Current (add a new sample): You tell Snakemake to resume. Snakemake looks at the file list (still the old json file) and it thinks "I'm done", so nothing happens.

Current (delete a sample): You tell Snakemake to resume. Snakemake looks at the file list (still the old json file) and it thinks "there's a sample missing here - ERROR!" which is what happened in my actual use case. A sample was corrupted, I deleted that sample and re-ran, it errored because the sample it expected wasn't there. In my case about 50 jobs had already completed and I didn't want to start from scratch.

slsevilla commented 9 months ago

Also a note: I'm not sure where in this script, but the pyparser is still somehow grabbing the deleted sample and passing it to the final output file.

The pipeline failed at the RNA Report because the values for the deleted sample are zero, and therefore it's having an issue with determining variance. Feels like this is a larger issue since the python script is just grabbing anything in output directories, rather than having this information controlled by Snakemake. Might be a separate issue, depending on how we address this one...

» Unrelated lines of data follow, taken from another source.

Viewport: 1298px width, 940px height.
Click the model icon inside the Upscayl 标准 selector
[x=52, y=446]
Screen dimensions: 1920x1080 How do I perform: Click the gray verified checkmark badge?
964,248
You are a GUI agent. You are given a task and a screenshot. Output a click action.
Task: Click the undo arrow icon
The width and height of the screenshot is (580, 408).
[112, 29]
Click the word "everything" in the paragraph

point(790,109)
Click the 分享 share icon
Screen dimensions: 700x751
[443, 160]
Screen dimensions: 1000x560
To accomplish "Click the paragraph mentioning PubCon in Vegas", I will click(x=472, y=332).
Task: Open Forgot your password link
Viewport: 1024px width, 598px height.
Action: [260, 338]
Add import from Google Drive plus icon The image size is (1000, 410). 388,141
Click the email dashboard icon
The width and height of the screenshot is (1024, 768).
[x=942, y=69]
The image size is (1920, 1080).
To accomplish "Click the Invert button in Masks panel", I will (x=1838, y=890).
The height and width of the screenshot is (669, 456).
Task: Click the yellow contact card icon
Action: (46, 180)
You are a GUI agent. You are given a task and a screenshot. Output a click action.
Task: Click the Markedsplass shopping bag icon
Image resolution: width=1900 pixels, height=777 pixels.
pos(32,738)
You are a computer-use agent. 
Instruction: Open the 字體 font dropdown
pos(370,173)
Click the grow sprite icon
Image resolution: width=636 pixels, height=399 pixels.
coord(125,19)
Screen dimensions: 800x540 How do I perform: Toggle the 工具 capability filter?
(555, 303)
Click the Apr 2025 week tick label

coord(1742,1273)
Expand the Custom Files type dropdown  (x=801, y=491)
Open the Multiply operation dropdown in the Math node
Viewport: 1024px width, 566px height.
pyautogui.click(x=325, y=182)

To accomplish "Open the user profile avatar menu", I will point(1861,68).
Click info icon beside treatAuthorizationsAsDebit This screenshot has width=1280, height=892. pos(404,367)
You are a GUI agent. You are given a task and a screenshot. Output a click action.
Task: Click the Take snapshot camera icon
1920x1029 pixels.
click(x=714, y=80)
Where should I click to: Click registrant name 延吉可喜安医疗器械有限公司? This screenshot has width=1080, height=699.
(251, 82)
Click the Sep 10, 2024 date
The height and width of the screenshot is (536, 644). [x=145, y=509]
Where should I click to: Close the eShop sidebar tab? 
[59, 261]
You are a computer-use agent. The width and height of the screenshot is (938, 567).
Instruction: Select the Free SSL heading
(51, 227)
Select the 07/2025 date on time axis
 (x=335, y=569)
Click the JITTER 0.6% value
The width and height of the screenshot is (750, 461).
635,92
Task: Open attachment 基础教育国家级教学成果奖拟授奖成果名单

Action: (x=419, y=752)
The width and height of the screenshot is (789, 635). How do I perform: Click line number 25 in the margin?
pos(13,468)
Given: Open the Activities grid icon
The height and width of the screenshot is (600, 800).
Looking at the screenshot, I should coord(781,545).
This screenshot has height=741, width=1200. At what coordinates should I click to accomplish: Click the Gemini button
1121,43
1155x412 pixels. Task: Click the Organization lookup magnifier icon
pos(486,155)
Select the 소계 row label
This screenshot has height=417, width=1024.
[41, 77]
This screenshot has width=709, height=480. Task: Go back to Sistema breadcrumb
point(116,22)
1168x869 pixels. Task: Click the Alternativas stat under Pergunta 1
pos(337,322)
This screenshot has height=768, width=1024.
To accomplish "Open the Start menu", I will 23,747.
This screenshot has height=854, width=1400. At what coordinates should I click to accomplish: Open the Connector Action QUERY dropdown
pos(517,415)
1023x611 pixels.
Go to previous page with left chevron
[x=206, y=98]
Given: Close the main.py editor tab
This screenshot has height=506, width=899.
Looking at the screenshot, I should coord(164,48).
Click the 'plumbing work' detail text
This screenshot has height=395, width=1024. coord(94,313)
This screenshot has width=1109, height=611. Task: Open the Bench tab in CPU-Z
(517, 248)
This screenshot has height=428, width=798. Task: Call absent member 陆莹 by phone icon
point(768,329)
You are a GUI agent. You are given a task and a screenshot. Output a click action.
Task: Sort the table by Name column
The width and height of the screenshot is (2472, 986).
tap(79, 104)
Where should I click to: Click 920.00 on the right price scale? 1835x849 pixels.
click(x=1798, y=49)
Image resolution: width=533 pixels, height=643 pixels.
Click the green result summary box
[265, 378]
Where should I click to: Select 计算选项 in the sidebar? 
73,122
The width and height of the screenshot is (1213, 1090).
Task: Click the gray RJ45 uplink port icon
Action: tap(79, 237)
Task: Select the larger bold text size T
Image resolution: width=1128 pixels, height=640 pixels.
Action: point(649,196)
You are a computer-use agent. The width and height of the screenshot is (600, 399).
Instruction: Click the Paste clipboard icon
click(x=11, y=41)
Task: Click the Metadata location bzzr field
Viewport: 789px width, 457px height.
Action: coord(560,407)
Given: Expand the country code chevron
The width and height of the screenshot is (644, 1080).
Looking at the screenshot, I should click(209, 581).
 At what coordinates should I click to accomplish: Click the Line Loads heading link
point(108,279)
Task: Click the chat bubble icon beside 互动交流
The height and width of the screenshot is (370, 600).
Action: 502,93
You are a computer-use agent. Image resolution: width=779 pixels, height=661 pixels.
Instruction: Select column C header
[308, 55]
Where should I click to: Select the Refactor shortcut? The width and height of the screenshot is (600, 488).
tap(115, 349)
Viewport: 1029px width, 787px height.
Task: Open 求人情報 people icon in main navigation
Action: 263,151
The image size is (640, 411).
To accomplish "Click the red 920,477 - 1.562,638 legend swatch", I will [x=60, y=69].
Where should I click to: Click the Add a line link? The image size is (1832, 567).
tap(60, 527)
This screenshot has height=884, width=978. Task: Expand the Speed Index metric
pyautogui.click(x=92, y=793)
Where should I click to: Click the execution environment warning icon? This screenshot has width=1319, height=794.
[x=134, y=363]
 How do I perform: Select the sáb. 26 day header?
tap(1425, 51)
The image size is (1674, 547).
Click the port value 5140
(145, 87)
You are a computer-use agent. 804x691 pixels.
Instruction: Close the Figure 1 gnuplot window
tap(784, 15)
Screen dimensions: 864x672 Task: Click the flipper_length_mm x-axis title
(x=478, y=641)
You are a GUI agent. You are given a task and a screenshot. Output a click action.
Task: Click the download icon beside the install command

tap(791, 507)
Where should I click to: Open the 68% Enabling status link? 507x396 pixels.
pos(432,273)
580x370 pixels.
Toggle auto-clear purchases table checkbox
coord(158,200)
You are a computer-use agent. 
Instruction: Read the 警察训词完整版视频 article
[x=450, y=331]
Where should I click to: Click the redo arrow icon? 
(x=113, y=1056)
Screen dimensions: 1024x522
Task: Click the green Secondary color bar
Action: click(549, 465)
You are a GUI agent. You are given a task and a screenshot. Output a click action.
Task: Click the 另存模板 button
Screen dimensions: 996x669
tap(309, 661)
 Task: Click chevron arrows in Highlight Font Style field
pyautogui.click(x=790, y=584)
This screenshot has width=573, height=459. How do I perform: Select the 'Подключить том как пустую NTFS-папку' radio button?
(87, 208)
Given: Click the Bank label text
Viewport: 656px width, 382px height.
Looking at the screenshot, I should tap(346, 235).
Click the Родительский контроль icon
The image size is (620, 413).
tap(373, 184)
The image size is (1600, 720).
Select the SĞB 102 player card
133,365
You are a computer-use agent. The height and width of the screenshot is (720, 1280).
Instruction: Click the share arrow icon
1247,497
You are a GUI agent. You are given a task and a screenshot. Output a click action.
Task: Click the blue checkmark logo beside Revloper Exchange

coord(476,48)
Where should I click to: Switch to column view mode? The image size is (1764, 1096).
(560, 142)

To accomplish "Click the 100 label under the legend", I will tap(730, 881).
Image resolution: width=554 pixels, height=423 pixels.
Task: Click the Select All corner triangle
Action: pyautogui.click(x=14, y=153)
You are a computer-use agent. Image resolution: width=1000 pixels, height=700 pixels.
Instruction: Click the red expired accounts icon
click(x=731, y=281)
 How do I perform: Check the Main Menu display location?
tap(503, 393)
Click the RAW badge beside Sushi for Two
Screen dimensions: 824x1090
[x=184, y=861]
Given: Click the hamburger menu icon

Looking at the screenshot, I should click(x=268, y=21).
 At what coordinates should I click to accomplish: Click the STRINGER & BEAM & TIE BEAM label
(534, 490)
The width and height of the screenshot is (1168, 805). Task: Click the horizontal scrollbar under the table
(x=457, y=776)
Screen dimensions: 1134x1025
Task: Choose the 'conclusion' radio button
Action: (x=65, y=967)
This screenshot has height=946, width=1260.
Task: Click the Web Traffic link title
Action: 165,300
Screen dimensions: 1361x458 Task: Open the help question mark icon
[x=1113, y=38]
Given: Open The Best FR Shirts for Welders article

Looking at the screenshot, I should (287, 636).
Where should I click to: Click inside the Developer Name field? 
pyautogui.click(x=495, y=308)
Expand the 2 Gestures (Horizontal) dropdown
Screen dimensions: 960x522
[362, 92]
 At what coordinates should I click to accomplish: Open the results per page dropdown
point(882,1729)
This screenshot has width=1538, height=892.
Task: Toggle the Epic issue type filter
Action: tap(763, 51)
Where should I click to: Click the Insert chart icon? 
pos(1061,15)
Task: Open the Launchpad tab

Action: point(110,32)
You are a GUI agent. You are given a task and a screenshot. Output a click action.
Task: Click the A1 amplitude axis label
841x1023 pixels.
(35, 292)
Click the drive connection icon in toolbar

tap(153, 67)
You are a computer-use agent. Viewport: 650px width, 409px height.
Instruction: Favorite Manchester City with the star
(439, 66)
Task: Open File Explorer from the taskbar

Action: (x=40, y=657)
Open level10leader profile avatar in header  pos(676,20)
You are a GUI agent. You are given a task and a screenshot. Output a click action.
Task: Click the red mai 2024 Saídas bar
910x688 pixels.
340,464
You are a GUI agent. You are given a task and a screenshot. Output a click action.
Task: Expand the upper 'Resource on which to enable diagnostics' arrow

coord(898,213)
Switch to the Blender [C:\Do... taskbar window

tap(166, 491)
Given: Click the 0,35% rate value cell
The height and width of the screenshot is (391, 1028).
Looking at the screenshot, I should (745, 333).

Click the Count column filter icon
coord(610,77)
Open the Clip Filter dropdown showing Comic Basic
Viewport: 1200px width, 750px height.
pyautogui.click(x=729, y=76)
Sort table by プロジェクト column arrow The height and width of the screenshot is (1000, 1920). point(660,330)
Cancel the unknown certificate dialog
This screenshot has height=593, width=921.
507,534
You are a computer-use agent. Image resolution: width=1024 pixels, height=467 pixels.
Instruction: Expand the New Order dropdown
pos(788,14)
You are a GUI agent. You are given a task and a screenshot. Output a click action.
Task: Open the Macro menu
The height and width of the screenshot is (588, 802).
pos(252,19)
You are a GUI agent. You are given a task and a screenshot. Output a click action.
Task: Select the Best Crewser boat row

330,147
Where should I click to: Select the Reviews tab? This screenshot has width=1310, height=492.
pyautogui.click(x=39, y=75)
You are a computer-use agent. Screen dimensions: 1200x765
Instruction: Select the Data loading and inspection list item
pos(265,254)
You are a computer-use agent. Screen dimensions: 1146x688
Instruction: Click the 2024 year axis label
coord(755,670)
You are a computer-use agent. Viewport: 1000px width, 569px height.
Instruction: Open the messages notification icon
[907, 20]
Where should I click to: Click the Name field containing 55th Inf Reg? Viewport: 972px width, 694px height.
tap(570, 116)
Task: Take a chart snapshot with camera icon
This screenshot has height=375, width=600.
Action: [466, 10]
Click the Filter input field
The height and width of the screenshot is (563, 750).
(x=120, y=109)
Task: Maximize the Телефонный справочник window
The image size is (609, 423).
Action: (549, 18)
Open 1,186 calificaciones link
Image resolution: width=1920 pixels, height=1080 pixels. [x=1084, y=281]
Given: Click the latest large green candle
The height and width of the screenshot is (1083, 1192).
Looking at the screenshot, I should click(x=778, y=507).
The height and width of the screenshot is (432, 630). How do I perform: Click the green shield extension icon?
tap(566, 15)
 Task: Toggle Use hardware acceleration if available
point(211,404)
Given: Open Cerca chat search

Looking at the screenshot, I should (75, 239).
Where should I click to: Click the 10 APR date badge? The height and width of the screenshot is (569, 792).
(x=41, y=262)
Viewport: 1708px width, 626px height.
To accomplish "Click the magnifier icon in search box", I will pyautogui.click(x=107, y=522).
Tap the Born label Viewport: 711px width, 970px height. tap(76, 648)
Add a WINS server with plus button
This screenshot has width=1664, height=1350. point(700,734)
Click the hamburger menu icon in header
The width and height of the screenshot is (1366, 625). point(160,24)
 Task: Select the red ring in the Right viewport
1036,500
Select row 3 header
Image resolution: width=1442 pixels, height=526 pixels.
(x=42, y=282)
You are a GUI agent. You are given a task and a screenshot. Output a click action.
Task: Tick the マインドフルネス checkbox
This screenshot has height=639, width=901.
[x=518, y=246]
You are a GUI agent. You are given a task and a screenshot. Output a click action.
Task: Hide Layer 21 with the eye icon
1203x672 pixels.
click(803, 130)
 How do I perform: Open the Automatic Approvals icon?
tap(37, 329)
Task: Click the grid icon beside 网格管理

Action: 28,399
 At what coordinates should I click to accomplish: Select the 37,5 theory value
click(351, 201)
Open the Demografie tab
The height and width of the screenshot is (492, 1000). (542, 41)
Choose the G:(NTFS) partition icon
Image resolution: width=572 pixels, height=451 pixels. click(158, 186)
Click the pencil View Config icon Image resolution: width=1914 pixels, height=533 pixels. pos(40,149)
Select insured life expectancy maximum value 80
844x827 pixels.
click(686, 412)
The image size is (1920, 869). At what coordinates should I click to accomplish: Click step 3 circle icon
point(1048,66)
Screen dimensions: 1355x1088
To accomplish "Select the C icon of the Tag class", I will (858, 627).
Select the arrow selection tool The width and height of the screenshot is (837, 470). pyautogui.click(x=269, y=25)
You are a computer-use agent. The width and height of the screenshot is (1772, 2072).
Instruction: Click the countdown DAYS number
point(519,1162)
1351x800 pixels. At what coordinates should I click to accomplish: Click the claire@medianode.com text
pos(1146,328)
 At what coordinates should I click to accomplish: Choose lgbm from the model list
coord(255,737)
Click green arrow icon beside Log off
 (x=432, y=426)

kopardev commented 9 months ago

@slsevilla , I believe Skyler's logic is too convoluted and this problem is encountered rarely. Plus, this will be fixed with the eventual transition to NF where we will use a manifest approach rather than grab all FQs willy-nilly. IMO, we should:

acknowledge the bug in the documentation and add to a plausible solution (NOT manually edit the config file as @kelly-sovacool suggested [too much for an average user], but just re-run from scratch without the unwanted sample(s)... that is much cleaner and these are RNAseq samples wont take too long)
not make any effort on fixing it as it will not even exist in the NF implementation.

kelly-sovacool commented 9 months ago

@kopardev I created a label wait_for_nxf just now so we can keep track of issues that are specifically on the back-burner because we will fix them when we reimplement the pipeline in nextflow. What do you think?